Le premier - et le plus important - massif de documents ici présentés concerne «l'opération koulak» qui, à elle seule, se solda, si l'on se réfère aux statistiques compilées par la Direction du NKVD (25), par plus de 767'000 condamnations, dont près de 387'000 exécutions.
Un second ensemble de documents concerne les «opérations nationales ». Le troisième, une variante particulière des répressions ayant touché plusieurs dizaines de milliers d'« épouses et enfants» des personnes condamnées par les juridictions d'exception du NKVD. Un quatrième ensemble de documents propose une esquisse de bilan statistique et révèle «l'argumentaire politique» choisi par Staline pour justifier la fin de la «Grande Terreur ». Enfin, nous avons choisi deux témoignages de perpetrators et un exemple d'enquête menée, juste après la fin de la «Grande Terreur », sur les «excès» commis par les responsables locaux du NKVD. Ces documents éclairent singulièrement la façon dont les «quotas de 1e et de 2e catégorie» étaient «remplis» par les agents locaux du NKVD dans un environnement d'absolu arbitraire.
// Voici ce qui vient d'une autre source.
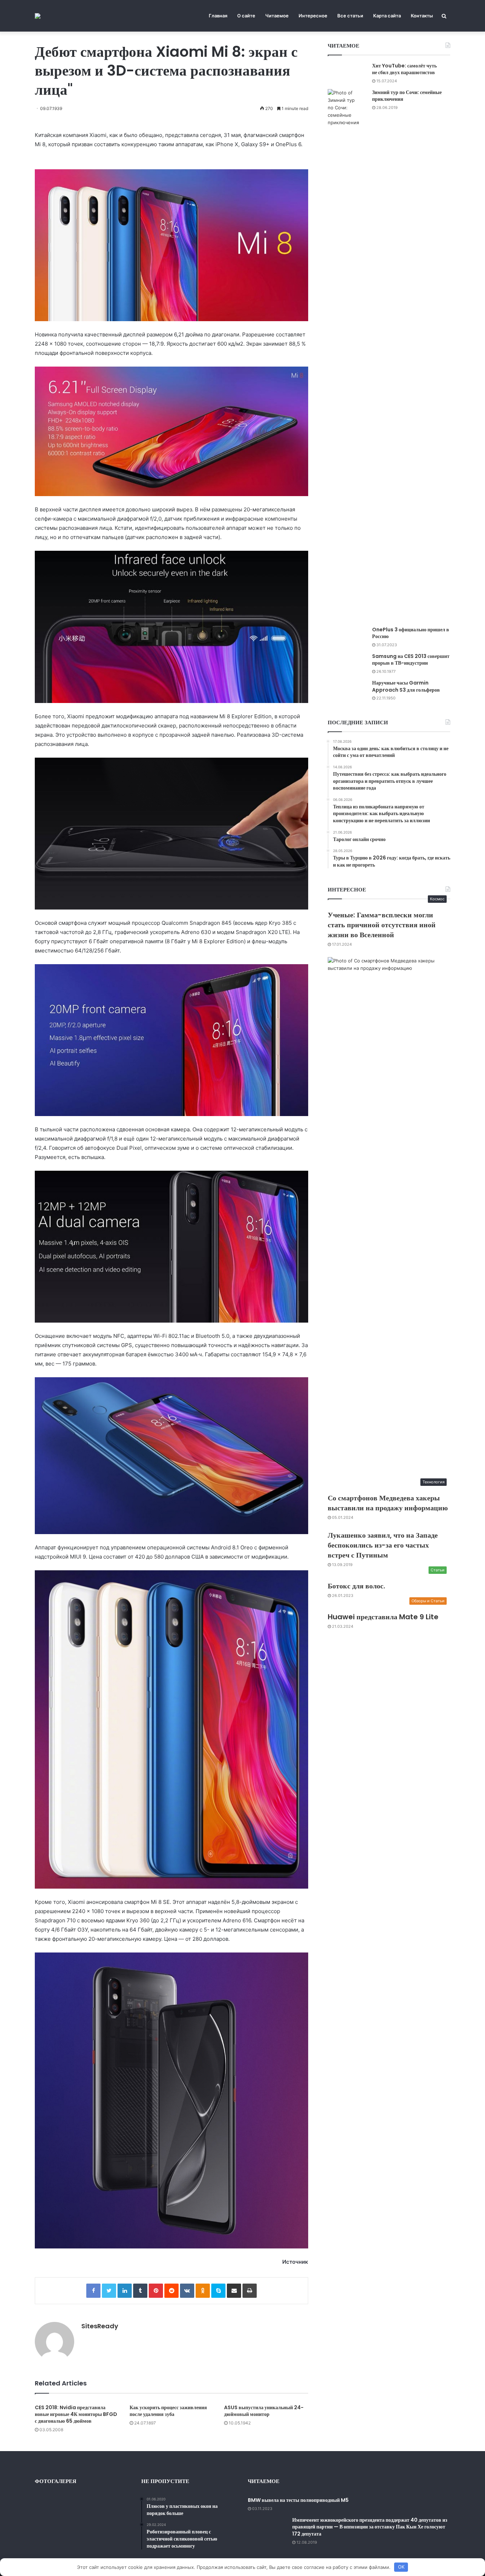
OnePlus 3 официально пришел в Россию (410, 633)
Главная (218, 15)
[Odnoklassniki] (203, 2291)
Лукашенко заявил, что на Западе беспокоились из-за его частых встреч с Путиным (383, 1545)
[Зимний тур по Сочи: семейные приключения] (347, 355)
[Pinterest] (156, 2291)
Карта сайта (387, 15)
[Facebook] (93, 2291)
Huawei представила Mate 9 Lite (383, 1617)
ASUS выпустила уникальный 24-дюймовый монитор (264, 2411)
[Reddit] (171, 2291)
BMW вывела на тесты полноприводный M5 (298, 2500)
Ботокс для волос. (356, 1586)
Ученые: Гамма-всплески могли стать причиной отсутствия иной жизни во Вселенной (382, 925)
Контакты (422, 15)
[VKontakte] (187, 2291)
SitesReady (99, 2326)
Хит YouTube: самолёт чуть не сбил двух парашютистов (404, 69)
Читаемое (277, 15)
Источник (295, 2261)
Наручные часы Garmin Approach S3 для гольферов (406, 686)
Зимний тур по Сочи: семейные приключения (407, 96)
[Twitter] (109, 2291)
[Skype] (218, 2291)
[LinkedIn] (125, 2291)
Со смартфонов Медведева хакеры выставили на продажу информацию (388, 1503)
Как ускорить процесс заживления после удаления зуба (168, 2411)
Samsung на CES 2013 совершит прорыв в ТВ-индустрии (410, 660)
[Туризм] (37, 16)
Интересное (313, 15)
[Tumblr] (140, 2291)
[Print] (250, 2291)
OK (401, 2567)
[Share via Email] (234, 2291)
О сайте (246, 15)
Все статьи (350, 15)
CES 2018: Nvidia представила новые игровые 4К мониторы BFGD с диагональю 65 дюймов (76, 2414)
« L'Opération 00447 » ou « Opération koulak»
Le point de départ de la plus importante des opérations répressives secrètes de masse fut donné, le 2 juillet 1937, par Staline en personne. Au nom du Comité central, Staline adressa ce jour-là une directive à tous les dirigeants régionaux du Parti leur demandant de lui envoyer, dans un délai de cinq jours, une estimation du nombre de «koulaks » et « d'éléments criminels» fichés dans leur région. Ces individus, répartis en deux catégories selon leur degré de dangerosité sociale, feraient l'objet d'une «procédure administrative simplifiée devant une troïka»: les plus « hostiles » seraient
25. La relation la plus complète de « l'Opération Koulak » est celle de Mark Junge et Rolf Binner, Kak Terror stal bolshim (Comment la terreur devint grande), Moscou, Airo-XX, 2003.